▶ **SHORT TASK**
Print the items below exactly, starting at the line with "The height and width of the screenshot is (728, 2436)." and ending with the line that contains "(1335, 49).", including both of those lines.

▶ **DATA SUPPLIED**
━━━━━━━━━━━━━━━━━━━━

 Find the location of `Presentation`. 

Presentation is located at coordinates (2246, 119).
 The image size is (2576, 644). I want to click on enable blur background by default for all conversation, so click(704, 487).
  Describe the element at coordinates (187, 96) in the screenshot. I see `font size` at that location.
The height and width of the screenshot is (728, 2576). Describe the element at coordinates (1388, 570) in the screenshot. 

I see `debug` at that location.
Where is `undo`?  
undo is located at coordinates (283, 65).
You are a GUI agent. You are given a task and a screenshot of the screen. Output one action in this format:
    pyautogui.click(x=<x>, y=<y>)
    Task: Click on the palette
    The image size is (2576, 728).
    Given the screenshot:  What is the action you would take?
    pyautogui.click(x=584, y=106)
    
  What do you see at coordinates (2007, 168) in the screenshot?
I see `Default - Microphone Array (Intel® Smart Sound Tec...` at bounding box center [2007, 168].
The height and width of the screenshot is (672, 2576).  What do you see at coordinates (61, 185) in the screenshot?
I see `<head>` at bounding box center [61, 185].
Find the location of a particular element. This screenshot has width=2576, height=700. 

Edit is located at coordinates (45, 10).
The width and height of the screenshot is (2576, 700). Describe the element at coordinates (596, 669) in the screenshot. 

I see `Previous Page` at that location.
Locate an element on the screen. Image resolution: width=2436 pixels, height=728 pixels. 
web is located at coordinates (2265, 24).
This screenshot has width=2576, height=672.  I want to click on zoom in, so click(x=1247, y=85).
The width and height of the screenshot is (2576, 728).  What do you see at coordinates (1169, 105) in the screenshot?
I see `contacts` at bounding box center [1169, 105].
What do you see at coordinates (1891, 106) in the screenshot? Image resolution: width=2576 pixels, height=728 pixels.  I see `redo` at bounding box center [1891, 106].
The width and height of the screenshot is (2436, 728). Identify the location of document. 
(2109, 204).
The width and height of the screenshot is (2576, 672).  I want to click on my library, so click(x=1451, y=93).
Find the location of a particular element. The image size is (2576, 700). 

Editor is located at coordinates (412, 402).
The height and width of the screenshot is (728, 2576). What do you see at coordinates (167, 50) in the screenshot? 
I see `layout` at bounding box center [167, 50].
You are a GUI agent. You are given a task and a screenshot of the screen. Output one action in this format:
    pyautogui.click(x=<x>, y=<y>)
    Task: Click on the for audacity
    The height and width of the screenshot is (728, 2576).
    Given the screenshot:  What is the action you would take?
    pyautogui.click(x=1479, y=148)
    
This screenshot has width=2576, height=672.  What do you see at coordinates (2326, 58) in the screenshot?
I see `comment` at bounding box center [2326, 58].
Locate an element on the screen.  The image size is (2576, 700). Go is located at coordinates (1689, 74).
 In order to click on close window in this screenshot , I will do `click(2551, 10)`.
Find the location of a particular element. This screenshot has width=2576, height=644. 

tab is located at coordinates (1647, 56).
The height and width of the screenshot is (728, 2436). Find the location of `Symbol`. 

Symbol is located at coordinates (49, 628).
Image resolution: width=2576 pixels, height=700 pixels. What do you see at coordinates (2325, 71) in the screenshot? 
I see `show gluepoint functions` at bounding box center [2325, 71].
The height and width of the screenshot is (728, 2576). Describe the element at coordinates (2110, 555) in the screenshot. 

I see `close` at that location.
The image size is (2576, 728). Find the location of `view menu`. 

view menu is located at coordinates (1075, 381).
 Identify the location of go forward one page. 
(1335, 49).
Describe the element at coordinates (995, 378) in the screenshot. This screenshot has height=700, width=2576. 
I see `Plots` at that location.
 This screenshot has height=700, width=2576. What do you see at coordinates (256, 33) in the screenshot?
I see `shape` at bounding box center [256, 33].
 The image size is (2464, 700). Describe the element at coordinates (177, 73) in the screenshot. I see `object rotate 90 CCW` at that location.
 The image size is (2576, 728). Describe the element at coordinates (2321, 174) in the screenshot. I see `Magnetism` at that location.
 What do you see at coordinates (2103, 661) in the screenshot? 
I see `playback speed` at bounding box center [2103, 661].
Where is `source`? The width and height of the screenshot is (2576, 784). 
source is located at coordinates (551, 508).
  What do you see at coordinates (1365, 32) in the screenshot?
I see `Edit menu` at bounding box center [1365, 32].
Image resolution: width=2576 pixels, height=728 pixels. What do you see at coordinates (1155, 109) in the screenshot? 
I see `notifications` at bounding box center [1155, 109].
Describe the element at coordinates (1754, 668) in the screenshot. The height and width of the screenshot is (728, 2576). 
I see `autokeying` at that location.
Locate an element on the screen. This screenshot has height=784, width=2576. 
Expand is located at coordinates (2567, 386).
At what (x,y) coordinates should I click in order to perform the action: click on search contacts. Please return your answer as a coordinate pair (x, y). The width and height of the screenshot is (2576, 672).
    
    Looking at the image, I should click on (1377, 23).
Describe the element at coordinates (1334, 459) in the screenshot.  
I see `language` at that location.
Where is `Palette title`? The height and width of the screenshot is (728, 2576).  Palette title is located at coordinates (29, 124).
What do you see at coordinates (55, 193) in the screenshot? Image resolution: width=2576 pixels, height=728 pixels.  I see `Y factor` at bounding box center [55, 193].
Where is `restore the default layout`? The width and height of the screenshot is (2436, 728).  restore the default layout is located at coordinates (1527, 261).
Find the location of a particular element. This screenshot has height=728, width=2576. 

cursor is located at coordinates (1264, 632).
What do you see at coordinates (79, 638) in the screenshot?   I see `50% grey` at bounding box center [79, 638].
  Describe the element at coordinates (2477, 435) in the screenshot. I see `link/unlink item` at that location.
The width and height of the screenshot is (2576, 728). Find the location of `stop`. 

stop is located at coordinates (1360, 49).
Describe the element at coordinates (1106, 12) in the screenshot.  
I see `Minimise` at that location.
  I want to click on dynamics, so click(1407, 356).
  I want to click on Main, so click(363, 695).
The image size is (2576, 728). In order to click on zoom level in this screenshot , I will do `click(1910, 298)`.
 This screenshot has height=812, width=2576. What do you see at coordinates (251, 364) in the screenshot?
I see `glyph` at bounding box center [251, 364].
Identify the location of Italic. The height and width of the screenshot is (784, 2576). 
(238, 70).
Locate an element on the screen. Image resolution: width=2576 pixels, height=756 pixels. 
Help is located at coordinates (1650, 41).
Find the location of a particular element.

━━━━━━━━━━━━━━━━━━━━

▶ **SOLVED EXERCISE**
The height and width of the screenshot is (728, 2436). Find the location of `Symbol`. 

Symbol is located at coordinates (49, 628).
Image resolution: width=2576 pixels, height=700 pixels. What do you see at coordinates (2325, 71) in the screenshot? 
I see `show gluepoint functions` at bounding box center [2325, 71].
The height and width of the screenshot is (728, 2576). Describe the element at coordinates (2110, 555) in the screenshot. 

I see `close` at that location.
The image size is (2576, 728). Find the location of `view menu`. 

view menu is located at coordinates (1075, 381).
 Identify the location of go forward one page. 
(1335, 49).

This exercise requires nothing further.